EXERCISE: Nothing in the records may be left out or altered; reproduce them all exactly.

*** Opening SOURCE DATA ***

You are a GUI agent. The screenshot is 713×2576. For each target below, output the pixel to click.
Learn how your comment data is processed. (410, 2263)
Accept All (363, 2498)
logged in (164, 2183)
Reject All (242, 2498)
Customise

*** Closing SOURCE DATA ***

RESPONSE TO THIS EXERCISE:
You are a GUI agent. The screenshot is 713×2576. For each target below, output the pixel to click.
Learn how your comment data is processed. (410, 2263)
Accept All (363, 2498)
logged in (164, 2183)
Reject All (242, 2498)
Customise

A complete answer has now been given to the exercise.